Wnt/beta-Catenin Protects Lymphocytes from HIV-Mediated Apoptosis via Induction of Bcl-xL

HIV infection mediates the apoptosis of lymphocytes, the mechanism of which is multi-faceted. Here, we evaluated the role of Wnt/beta-catenin signaling in HIV-associated T cell apoptosis, as Wnt/beta-catenin regulates the transcriptional activity of genes impacting apoptosis. We specifically investigated the role of the Wnt/beta-catenin pathway in the HIV-associated apoptosis of CD4+ T cells and CD4(dim)CD8(bright) T cells, a population that is infected by HIV We found that the induction of beta-catenin, via a 6-bromoindirubin-3-oxime (BIO), significantly rescued HIV-infected CD4+ and CD4(dim)CD8(bright) T cells from apoptosis by >40-50%. Further, a small-molecule inhibitor of the Wnt/beta-catenin pathway (PNU-74654) reversed BIO-mediated protection from HIV-associated apoptosis.

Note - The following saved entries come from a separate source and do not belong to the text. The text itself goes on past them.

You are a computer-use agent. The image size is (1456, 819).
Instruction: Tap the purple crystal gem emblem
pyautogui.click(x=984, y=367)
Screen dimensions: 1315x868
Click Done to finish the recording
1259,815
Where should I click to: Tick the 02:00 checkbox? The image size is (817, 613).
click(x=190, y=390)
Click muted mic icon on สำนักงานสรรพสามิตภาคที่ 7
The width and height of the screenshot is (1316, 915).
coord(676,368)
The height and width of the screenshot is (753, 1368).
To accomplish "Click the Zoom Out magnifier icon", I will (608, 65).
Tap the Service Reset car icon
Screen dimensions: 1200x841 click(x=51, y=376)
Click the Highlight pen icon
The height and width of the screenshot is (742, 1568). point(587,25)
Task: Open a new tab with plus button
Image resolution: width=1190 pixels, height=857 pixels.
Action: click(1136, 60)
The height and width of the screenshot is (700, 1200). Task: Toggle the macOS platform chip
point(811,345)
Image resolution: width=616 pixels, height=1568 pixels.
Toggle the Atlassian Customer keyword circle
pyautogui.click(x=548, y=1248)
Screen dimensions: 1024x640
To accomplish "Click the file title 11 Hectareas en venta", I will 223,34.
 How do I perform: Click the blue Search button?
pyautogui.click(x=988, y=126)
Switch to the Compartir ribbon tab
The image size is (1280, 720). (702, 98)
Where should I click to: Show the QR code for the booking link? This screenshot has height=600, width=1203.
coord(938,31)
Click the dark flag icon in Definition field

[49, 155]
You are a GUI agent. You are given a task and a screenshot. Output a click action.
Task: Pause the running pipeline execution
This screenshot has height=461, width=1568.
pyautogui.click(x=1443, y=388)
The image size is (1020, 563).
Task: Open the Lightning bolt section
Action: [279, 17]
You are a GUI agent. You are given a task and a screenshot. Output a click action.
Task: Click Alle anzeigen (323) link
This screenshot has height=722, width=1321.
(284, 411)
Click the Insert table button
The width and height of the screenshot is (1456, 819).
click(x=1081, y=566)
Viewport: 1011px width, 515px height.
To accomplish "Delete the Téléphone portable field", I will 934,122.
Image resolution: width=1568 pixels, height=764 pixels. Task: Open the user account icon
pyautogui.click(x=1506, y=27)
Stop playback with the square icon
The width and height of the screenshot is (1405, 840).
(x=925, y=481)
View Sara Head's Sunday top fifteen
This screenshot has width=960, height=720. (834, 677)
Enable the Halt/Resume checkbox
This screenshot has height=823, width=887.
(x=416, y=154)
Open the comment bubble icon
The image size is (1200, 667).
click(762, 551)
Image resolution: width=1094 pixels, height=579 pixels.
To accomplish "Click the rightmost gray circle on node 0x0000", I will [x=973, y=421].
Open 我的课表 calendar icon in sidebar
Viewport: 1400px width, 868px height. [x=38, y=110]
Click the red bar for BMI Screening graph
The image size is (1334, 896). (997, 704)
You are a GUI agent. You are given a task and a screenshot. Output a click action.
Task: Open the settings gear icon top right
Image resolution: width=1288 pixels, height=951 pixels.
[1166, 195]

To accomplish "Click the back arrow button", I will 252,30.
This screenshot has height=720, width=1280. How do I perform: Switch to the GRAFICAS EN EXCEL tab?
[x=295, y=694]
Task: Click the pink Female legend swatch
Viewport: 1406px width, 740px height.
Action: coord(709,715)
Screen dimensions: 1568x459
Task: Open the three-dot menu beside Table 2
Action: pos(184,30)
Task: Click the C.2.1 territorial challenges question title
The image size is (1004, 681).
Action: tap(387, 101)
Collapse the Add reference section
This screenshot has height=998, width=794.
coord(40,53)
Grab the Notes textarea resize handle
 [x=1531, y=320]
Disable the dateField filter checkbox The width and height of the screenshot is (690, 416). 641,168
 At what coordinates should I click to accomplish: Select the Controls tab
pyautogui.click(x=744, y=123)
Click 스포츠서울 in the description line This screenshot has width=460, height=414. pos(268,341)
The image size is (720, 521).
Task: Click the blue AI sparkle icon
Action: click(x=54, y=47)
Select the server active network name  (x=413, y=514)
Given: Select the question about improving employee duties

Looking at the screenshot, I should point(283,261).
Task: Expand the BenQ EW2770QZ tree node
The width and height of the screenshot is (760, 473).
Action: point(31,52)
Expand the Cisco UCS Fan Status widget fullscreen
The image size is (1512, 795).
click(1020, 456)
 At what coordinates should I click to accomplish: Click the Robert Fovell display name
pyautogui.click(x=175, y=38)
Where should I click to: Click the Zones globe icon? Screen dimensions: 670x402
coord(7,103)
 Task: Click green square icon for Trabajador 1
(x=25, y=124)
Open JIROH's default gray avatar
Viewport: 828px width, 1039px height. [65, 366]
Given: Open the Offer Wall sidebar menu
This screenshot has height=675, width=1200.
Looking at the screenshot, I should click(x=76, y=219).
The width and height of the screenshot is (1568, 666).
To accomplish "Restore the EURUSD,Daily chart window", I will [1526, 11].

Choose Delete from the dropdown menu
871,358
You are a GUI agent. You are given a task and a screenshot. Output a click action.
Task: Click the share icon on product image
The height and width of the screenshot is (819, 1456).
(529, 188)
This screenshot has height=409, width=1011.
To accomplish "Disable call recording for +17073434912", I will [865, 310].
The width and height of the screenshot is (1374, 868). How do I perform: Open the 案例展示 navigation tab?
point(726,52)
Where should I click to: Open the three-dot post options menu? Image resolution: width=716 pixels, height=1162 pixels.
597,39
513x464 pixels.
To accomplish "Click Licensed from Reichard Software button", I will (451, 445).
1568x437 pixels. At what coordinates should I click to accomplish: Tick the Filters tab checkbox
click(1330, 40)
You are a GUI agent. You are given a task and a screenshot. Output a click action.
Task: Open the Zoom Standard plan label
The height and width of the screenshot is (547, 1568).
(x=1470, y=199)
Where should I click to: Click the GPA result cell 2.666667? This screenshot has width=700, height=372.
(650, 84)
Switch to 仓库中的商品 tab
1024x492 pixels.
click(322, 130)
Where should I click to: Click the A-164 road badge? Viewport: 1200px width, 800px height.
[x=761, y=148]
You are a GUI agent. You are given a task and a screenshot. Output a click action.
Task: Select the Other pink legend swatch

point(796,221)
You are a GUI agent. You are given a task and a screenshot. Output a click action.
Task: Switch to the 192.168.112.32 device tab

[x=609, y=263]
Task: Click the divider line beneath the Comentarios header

BIO also induced Bcl-xL, an anti-apoptotic protein, and a target gene of Wnt/beta-catenin, in CD4+ and CD4(dim)CD8(bright) T cells by approximately 3-fold. Inhibiting Bcl-xL by WEHI-539 abrogated beta-catenin-mediated apoptotic protection in infected CD4+ and CD4(dim)CD8(bright) T cells. Collectively, these findings demonstrate that engaging Wnt/beta-catenin signaling in HIV-infected T cells protects them from HIV-associated apoptosis by inducing Bcl-xL.